The Trudeau government will be disposing of over 50% of the national supply of Covid-19 AstraZeneca shots as doses reach their expiry date.
Efforts to ship AstraZeneca vaccines to other countries or even healthcare providers within Canada were unsuccessful as the federal government couldn’t find any takers.
A total of 13.6 million doses have reached their expiry date and will be tossed into the garbage.
Despite promising that it would distribute 18 million doses to developing nations, Canada has only sent out 9 million to 21 countries.
Health Canada has cited low demand for the product. Currently in Canada, the Pfizer vaccine is the preferred shot used to prevent Covid-19 infection.
Although AstraZeneca has been authorized for use, only 2,812,562 doses have been administered to Canadians. In comparison 55,087,934 doses of the Pfizer shot have made their way into people’s arms.
The rollout of AstraZeneca faced several hurdles including an initial warning from the National Advisory Committee on Immunizations (NACI) advising against the shot’s use for those aged 65-years-old or older.
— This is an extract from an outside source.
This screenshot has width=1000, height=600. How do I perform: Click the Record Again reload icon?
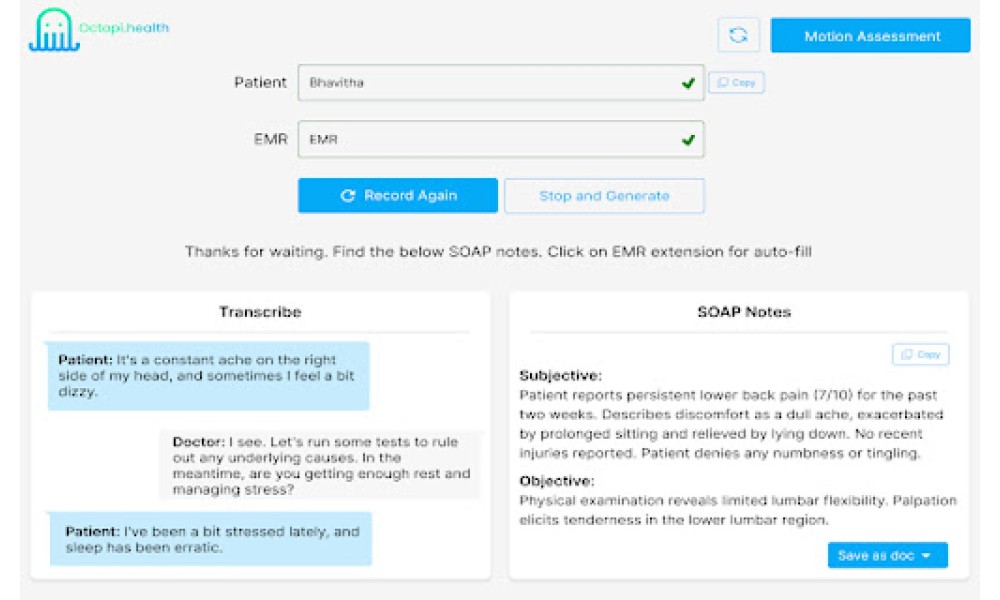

In their ruling, NACI cited limited information on the efficacy of the vaccine, however the warning was later revised and the vaccine found safe for that age group.
As exclusively reported by True North last year, multiple legacy media outlets refused to disclose the AstraZeneca funding of a University of Toronto professor despite citing him as an expert source promoting Covid-19 vaccination.
AstraZeneca Professor of Organic Chemistry Mark Lautens had his op-eds published in the Toronto Star and the Globe and Mail without disclosing his association with the vaccine manufacturer.
“The return to vaccine shopping, linked to the arrival of millions of doses of Moderna and ever-changing advice from the National Advisory Committee on Immunization (NACI) on AstraZeneca, sheds light on what happens when confused citizens start treating vaccines like shopping for your favourite luxury brand at Holt Renfrew,” Lautens wrote in a June 2021 op-ed.
“I would encourage shopping to help support businesses, not for vaccines. Please. For your sake. For the sake of others.”